How Social Media Have Changed Campus Climate
Oxford University Press has recently published a new book on campus discourse that we co-authored. The book, titled “Unassailable Ideas: How Unwritten Rules and Social Media Shape Discourse in American Higher Education,” addresses the need to foster a campus culture that is more open to dialog on and engagement with a diverse range of perspectives.
Starting today and continuing through the remainder of this week, we’ll be publishing a series of short daily posts with excerpts from the book and some brief added commentary.
One of the questions that might be asked is whether this book is addressing anything new. After all, concerns about campus discourse—and eye rolls in response from people who think those concerns are overblown—are a perennial feature of the higher education landscape.
But we think there is something new: the role of social media. Social media aren’t “new” in the strict technical sense. Facebook, YouTube, and Twitter were founded respectively in 2004, 2005, and 2006, and before Facebook there were companies like Myspace. But the role that social media now play in contemporary discourse is relatively recent.
Today’s mobile phones and wireless networks are far more capable than those of ten years ago, with the result that video is far easier to acquire and disseminate than in the past. Information, as well as misinformation and out-of-context information, can propagate through the digital ecosystem far more quickly and efficiently than before.
The tools used to decide what content we see on social media feeds have also become more advanced and pervasive. The consequences for society in general are profound, and are rightly the focus of a growing number of books, academic papers, and articles in popular media.
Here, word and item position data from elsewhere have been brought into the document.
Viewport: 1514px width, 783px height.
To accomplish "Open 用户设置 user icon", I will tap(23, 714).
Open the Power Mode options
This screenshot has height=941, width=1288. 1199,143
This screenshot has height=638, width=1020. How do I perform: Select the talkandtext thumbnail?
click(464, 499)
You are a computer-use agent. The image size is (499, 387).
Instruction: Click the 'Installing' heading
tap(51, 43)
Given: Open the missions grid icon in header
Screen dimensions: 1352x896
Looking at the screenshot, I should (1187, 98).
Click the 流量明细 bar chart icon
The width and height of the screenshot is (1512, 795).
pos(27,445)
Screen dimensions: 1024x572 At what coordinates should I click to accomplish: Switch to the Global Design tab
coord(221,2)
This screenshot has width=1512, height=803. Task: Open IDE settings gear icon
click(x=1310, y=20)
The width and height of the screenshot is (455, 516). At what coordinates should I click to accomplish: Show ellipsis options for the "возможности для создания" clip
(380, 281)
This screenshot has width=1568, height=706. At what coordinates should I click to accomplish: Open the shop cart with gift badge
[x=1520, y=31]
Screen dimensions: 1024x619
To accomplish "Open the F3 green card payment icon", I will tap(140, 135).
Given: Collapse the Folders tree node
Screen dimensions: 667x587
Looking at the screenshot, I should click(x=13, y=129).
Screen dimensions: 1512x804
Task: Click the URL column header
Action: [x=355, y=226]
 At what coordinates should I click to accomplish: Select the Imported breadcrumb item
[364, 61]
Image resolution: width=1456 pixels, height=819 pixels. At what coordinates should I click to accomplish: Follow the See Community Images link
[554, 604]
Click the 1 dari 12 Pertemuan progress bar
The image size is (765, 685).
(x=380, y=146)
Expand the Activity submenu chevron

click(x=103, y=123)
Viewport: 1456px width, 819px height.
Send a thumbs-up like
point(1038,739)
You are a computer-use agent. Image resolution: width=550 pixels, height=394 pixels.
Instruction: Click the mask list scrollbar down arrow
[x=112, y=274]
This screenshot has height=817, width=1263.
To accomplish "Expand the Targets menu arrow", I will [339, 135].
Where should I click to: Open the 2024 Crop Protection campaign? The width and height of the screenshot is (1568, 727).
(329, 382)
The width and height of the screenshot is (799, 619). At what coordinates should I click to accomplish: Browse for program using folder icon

But our focus is narrower. In the book, we explore the role of social media in campus discourse. As we explain:
Campuses have long had unwritten rules about what can and can’t be said. But in recent years, social media have changed how we communicate and have emerged as a powerful tool both for direct censorship and for strengthening the incentives for self-censorship, some of which is encouraged and supported by people within academia itself.
Both on campus and off, this is most visible through social media-driven public shaming campaigns launched in response to perceived transgressions. In addition, and arguably more importantly in the long run, there is an indirect effect that operates through the fear of potentially being targeted by social media “call-out culture.” That fear leads people to preemptively modify their behavior in order to avoid becoming a focus of attack. This means that the pressure to conform goes up, tolerance for dissenting views goes down, and the range of permissible opinions is narrowed.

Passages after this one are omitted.